### ИСХОДНЫЙ ЗАПРОС
Продублируйте дословно участок записей от строки, содержащей «Where should I click to: Click», до строки, содержащей «Task: Open the Trash icon in bottom panel», включая обе эти строки.

### ИСХОДНЫЕ ЗАПИСИ
-=-=-

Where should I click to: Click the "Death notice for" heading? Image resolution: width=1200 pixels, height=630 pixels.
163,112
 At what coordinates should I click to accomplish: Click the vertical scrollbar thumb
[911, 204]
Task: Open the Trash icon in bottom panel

-=-=-

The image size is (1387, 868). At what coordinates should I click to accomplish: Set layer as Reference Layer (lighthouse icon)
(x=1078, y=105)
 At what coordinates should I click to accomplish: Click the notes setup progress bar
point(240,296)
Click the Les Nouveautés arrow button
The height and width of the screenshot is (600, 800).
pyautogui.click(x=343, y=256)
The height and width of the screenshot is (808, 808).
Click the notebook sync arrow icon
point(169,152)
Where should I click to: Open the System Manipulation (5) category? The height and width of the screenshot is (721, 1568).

-=-=-

### РЕШЕНИЕ ЗАДАЧИ
Where should I click to: Click the "Death notice for" heading? Image resolution: width=1200 pixels, height=630 pixels.
163,112
 At what coordinates should I click to accomplish: Click the vertical scrollbar thumb
[911, 204]
Task: Open the Trash icon in bottom panel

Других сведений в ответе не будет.